In contrast, Obama calls for a "bottom up prosperity," based upon his version of putting people first. He wants to invest in education and training. He'd generate millions of new jobs in a concerted drive for energy independence. He'll create a national investment bank to rebuild and modernize our aging infrastructure, and put people to work. He'll help make college more affordable. He'll offer middle class families (generously defined as making under $150,000) a tax break, while raising taxes on the wealthy, shutting corporate tax loopholes, imposing an excess profits tax on the oil and gas companies, and using money saved from ending the Iraq war to invest here at home.
McCain scorns this as the old "tax and spend" policies that Americans can't afford, arguing that "Sen. Obama says I'm running for Bush's third term, seems to me he's running for Jimmy Carter's second." (Great line, except the stagflation is already here). In his speech before the conservative National Federation of Independent Business, he called for not only sustaining the Bush tax cuts which he once opposed, but also adding new cuts (an estimated $300 billion a year) for corporations and the wealthy. He bizarrely emphasized "the estate tax," as "one of the most unfair taxes on the books," presumably because it applies primarily to the wealthiest 2% of America's fortunes.
McCain paints himself as the change largely by posing as the sheriff policing wasteful pork barrel spending, in contrast to the wastrel ways of the Republican Congress and the Bush administration.
His plans earned Obama's scorn: McCain, he said:
is now calling for a new round of tax giveaways that are twice as expensive as the original Bush plan and nearly twice as regressive. His policy will spend nearly $2 trillion on tax breaks for corporations, including $1.2 billion for Exxon alone, a company that just recorded the highest profits in history.... At a time when we're fighting two wars, when millions of Americans can't afford their medical bills or their tuition bills, when we're paying more than $4 a gallon for gas, the man who rails against government spending wants to spend $1.2 billion on a tax break for Exxon Mobil. That isn't just irresponsible. It's outrageous.

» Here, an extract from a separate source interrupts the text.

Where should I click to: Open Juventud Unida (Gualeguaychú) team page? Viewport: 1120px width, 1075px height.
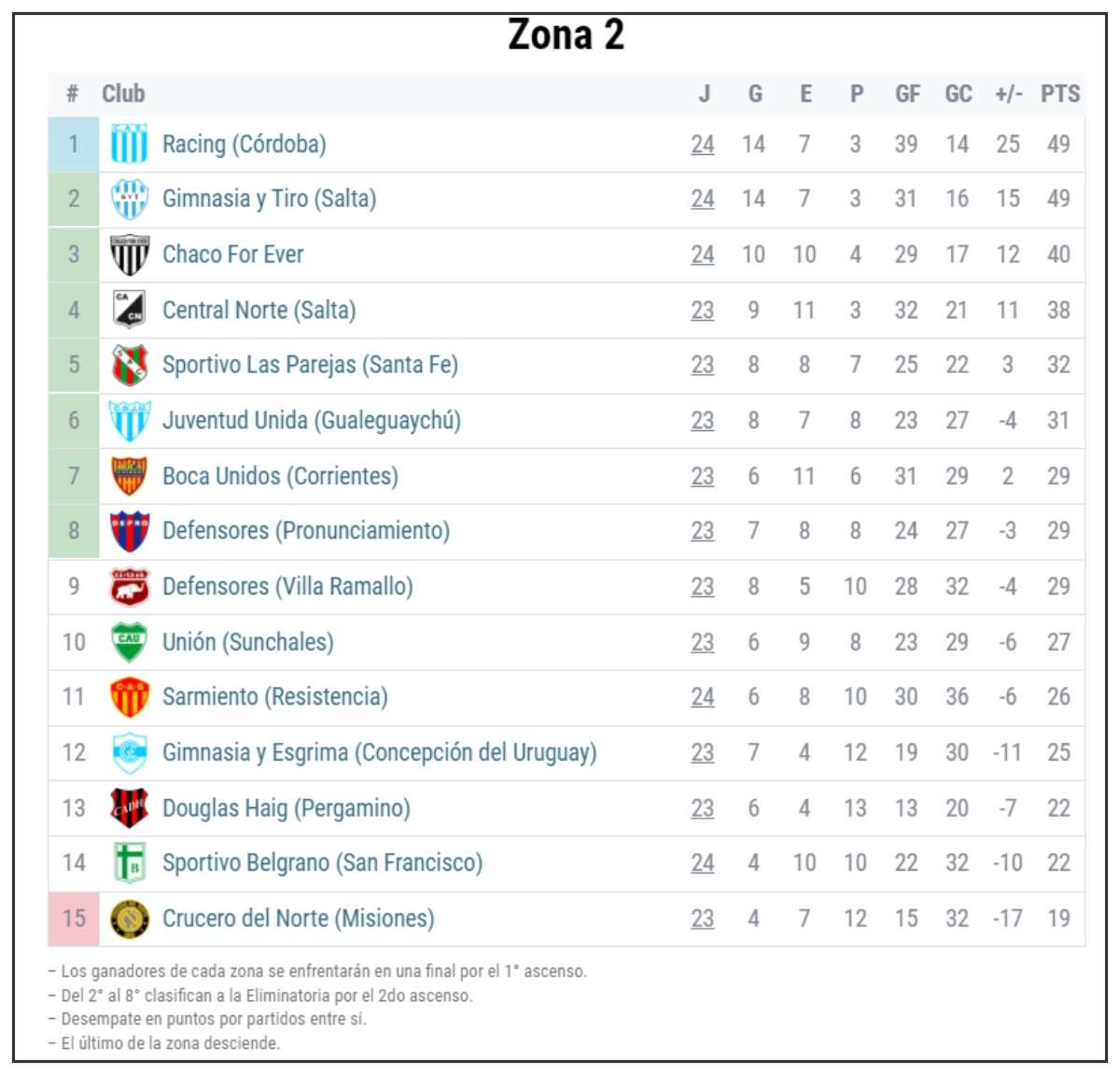point(311,421)

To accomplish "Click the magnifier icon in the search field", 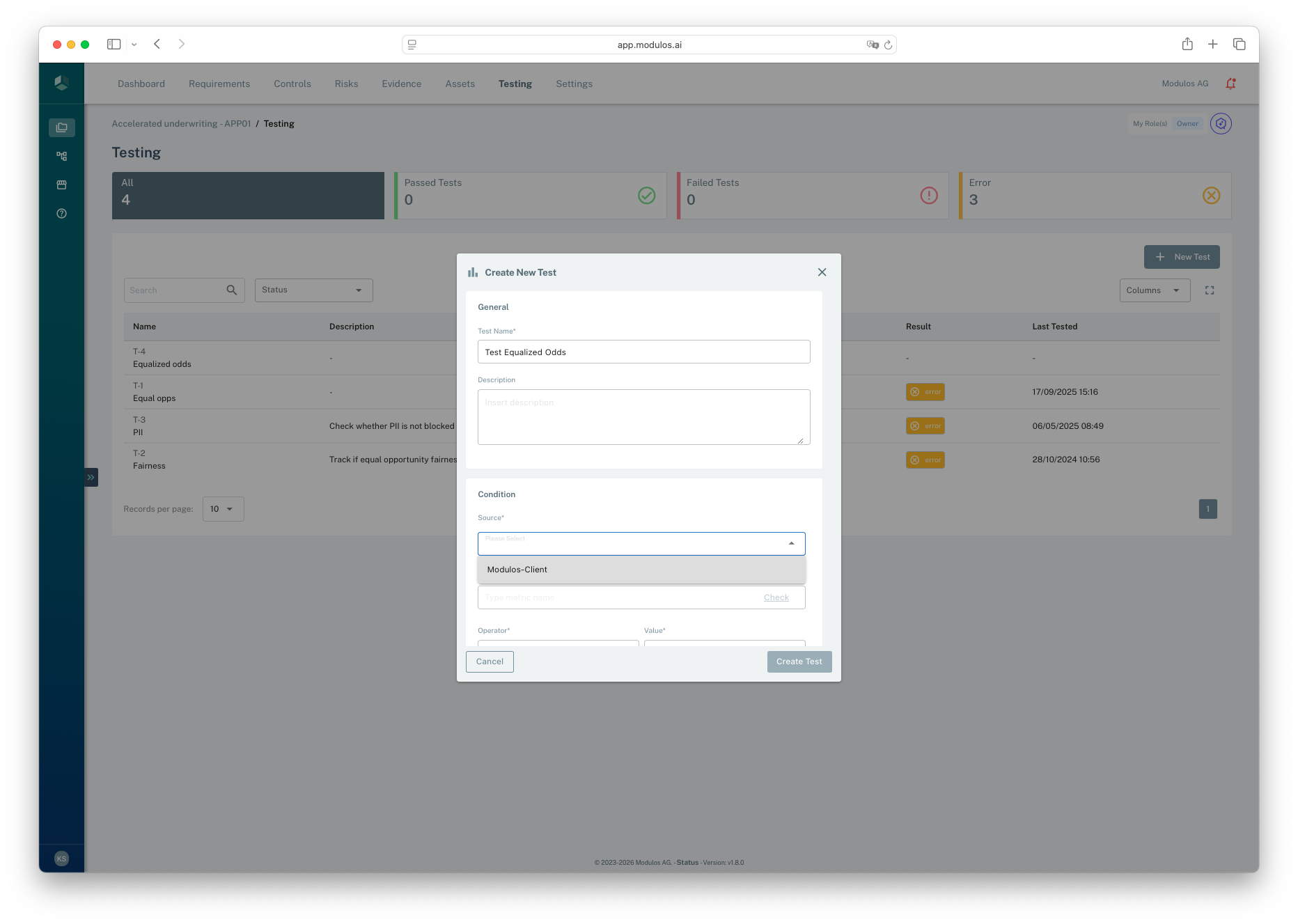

I have a different vision for the future. Instead of spending twelve billion dollars a month to rebuild Iraq, I think it's time we invested in our roads and schools and bridges and started to rebuild America. Instead of handing out giveaways to corporations that don't need them and didn't ask for them, it's time we started giving a hand-up to families who are trying pay their medical bills and send their children to college. We can't afford four more years of skewed priorities that give us nothing but record debt -- we need change that works for the American people.
In this exchange, McCain is in trouble. Here, as on Iraq, he is arguing for carrying the Bush agenda forward, while three-quarters of Americans think we're on the wrong course. As Obama puts it, "We have tried it their way for eight long years and it has failed. It is time to try something new. It is time for a change."
We haven't witnessed this clear an ideological division since the 1964 Johnson-Goldwater faceoff. For those who feared Obama couldn't throw a punch, he showed both a good jab and a decent left hook in pounding McCain on the economy. That's why the Republican posse is likely to scorn sparring about policy and turn this election into an alley fight, taking out the knives around patriotism, pastors and race.